This review does not contain spoilers.
Atticus Finch gives this advice to his children as he defends the real mockingbird of this classic novel—a black man charged with attacking a white girl. Through the eyes of Scout and Jem Finch, Lee explores the issues of race and class in the Deep South of the 1930s with compassion and humour. She also creates one of the great heroes of literature in their father, whose lone struggle for justice pricks the conscience of a town steeped in prejudice and hypocrisy.
I am not a big reader of classics. There are some that I like, but I don’t think I’ve ever wanted to start again from the beginning as soon as I finished reading them. Until now. To Kill a Mockingbird has become, without a doubt, my favourite classic novel.
A lot of people read this book in high school but I don’t know that it was ever on any of my course lists. I dismissed it as something that was probably outdated and unenjoyable. That being said, I had never actually read a synopsis of the book. I knew the names Atticus Finch, I knew that a hermit-like person was often called Boo Radley, but not once had I stopped to enquire what the book was truly about.

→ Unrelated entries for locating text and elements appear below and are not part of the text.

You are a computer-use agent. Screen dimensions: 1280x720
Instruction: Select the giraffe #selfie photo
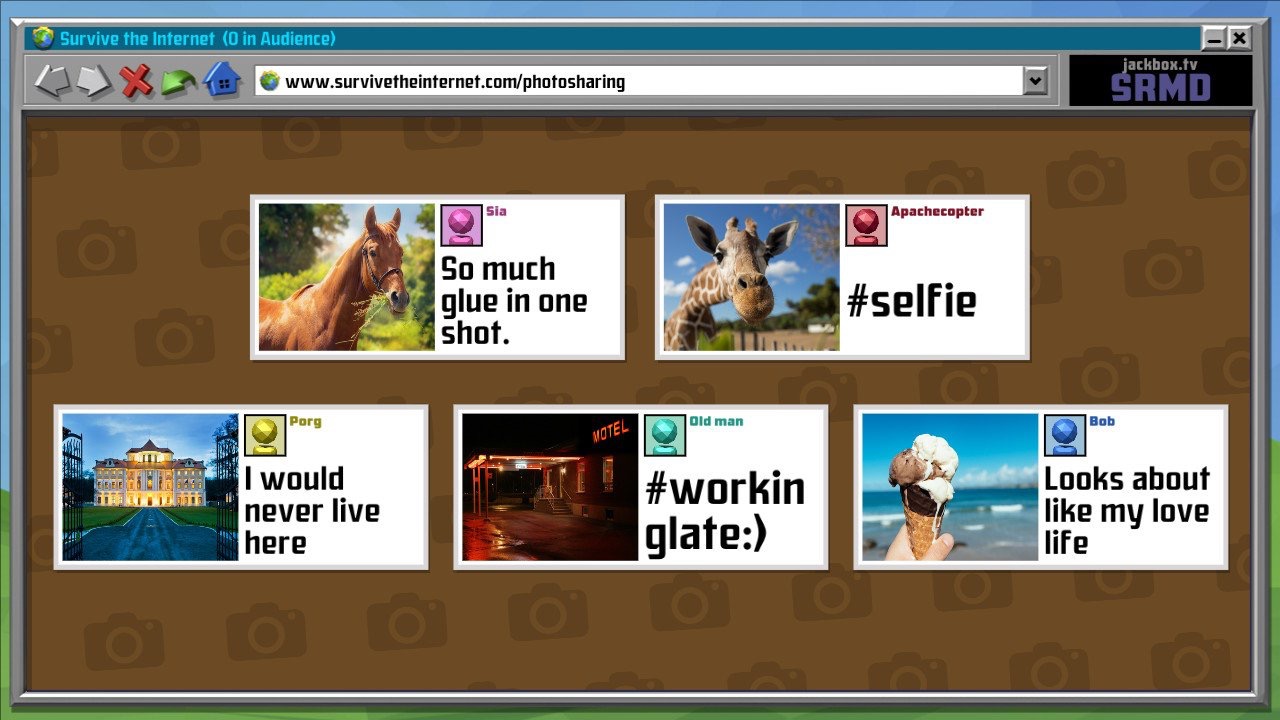click(x=751, y=277)
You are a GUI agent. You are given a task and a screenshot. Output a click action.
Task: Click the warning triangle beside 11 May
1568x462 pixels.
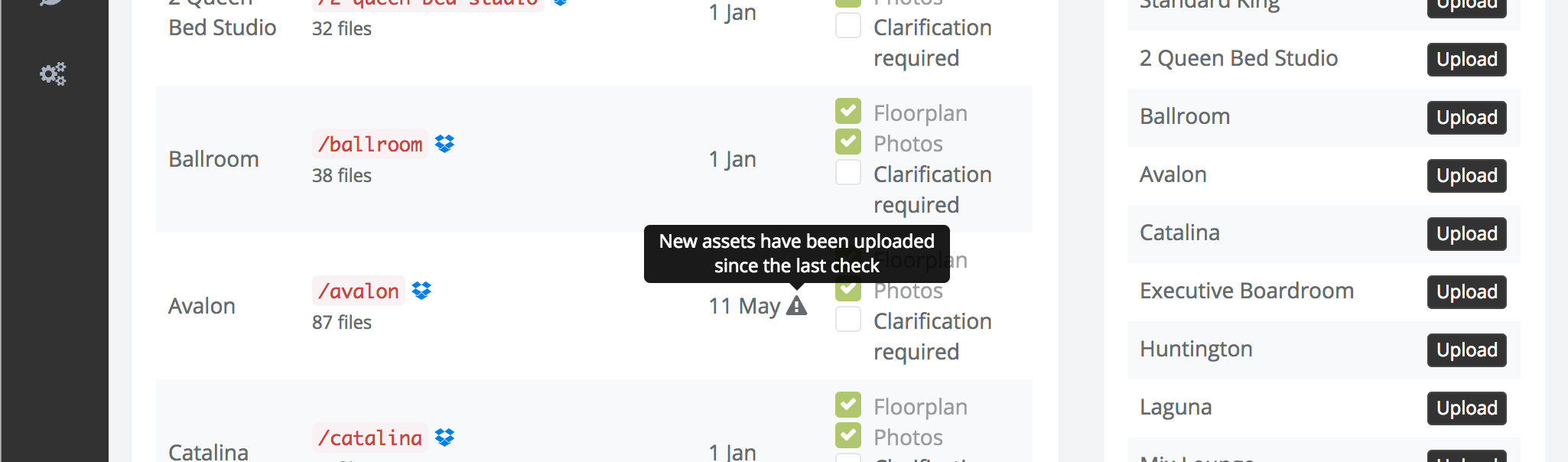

So it was a surprise when I was enamoured with Scout’s narrative voice after the first page. I was downright shocked when the third page had me laughing out loud. Thankfully, it wasn’t a one-off occurrence. There were many more lines in this book that had me smirking or laughing, and even a few times when I teared up. Though there were gaps between the major events and the plot wasn’t always fast-paced, I never got bored. The writing style always kept me wanting more.

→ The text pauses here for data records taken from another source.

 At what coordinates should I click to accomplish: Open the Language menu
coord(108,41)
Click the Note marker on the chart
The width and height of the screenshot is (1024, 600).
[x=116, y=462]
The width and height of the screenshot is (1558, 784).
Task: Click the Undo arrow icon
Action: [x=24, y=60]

To Kill a Mockingbird tears down the walls of time and tells a story that is not out of place in today’s society. Some details have changed, some progress has been made, but I wouldn’t be at all surprised to read about a case like Tom Robinson’s in the newspaper. I don’t know when or if we’ll be able to call racial prejudice a thing of the past, but even after that day comes, this story will never stop being relevant.

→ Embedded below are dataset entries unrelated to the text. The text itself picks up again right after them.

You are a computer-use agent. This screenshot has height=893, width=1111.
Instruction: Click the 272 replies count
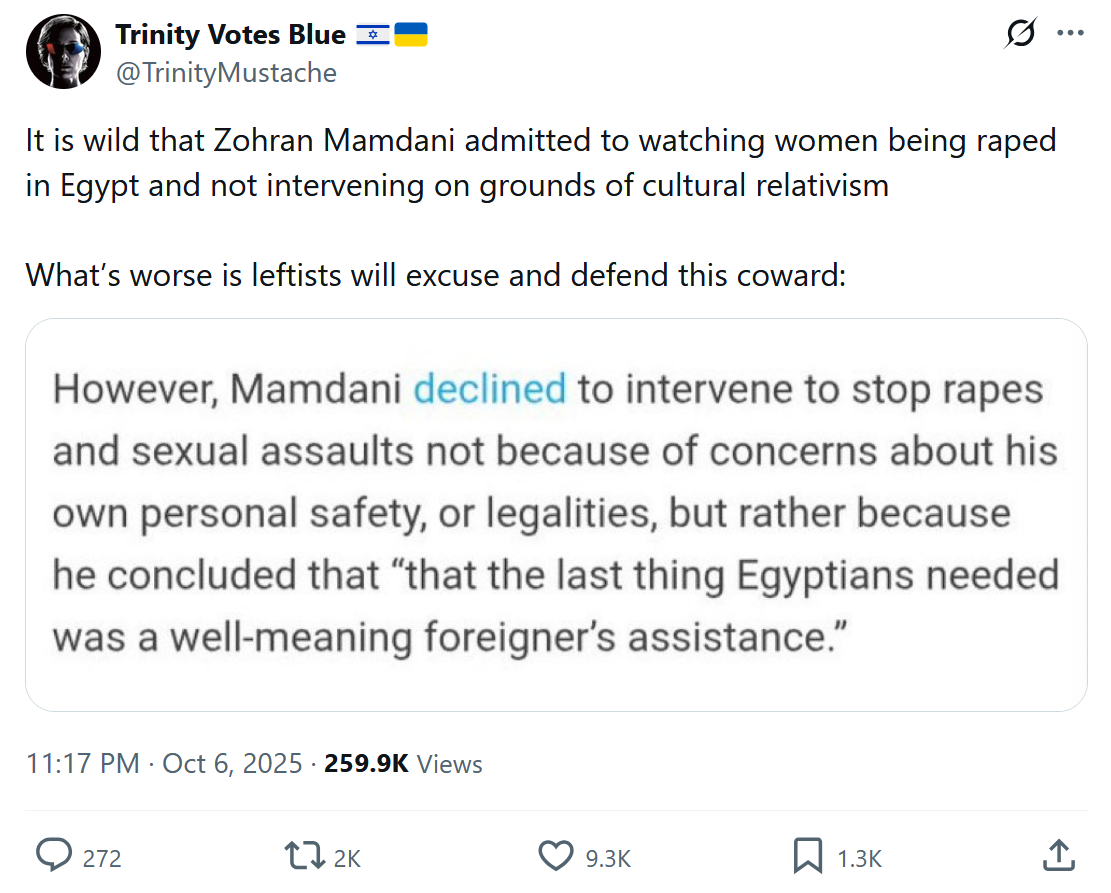(102, 857)
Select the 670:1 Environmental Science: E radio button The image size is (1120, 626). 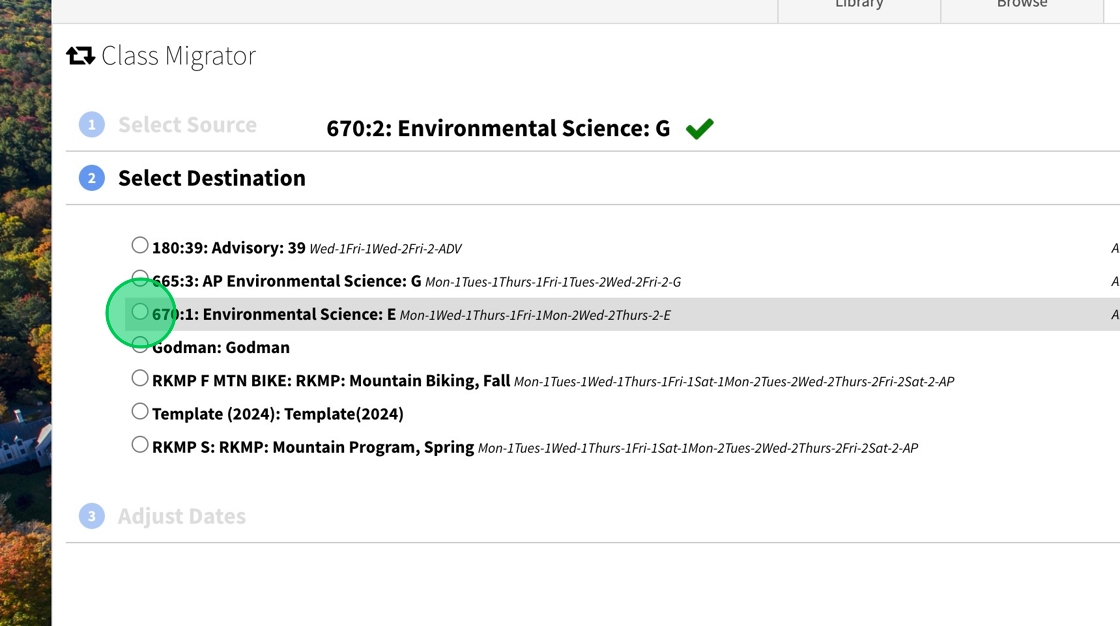pyautogui.click(x=140, y=312)
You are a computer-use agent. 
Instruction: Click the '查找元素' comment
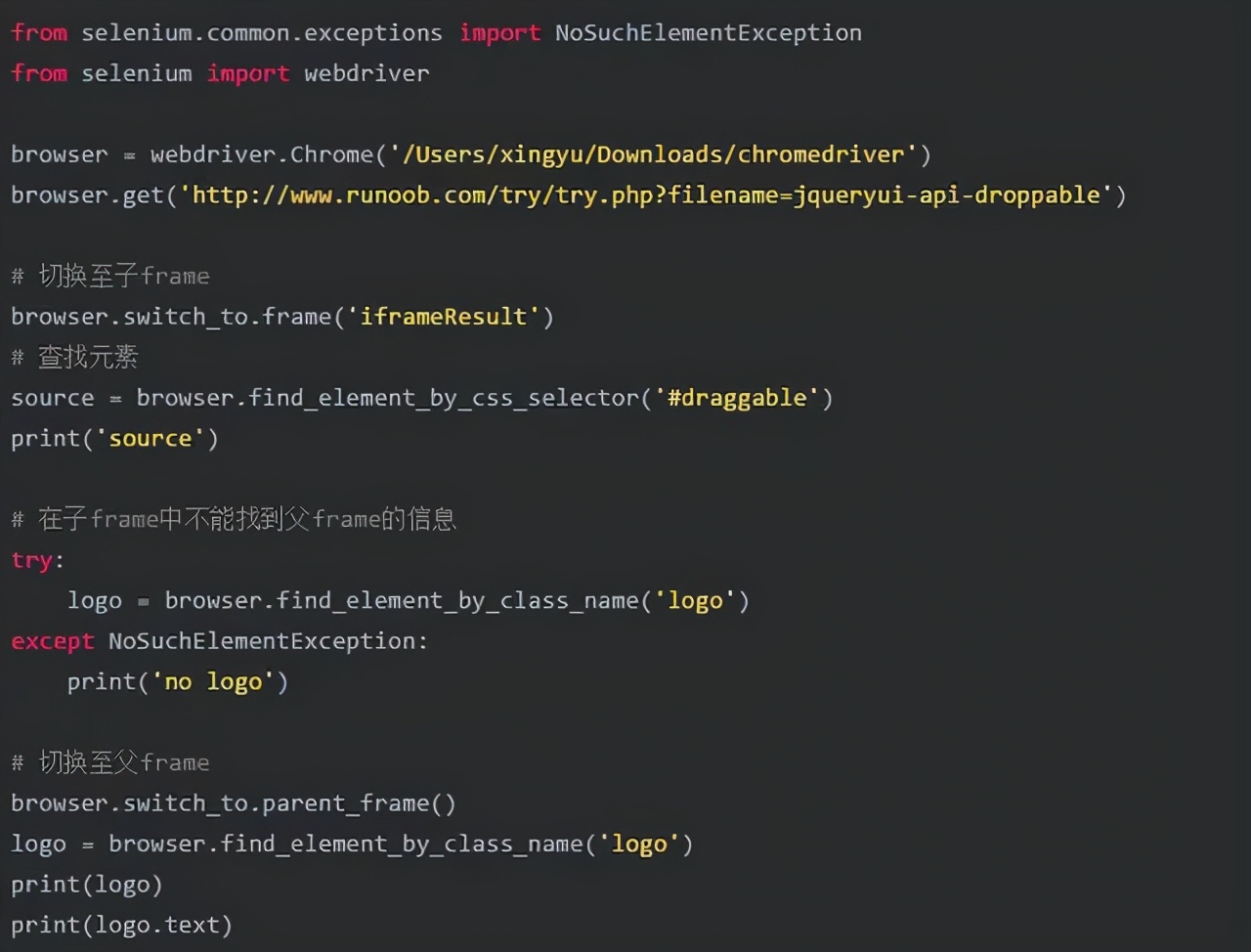tap(74, 358)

Scout’s youth carries this story perfectly, exposing flawed logic and prejudice in a way that’s utterly disarming. She’s not written in a patronising manner. She’s not too old for her years. She’s a bright and inquisitive child. Far from perfect herself, Scout’s character development throughout the novel is remarkable. I love her as a six-year-old and as a nine-year-old and at every stage between.
To Kill a Mockingbird made me laugh and cry, and touched my heart again and again. The writing style, the characters, the story all combine to create a true masterpiece—and I don’t use that word lightly. I can’t recommend this book enough. If you’ve never read it before—especially if your reasons are something like mine—then move this to the top of your TBR list and dive in. Hopefully you’ll love it as much as I do.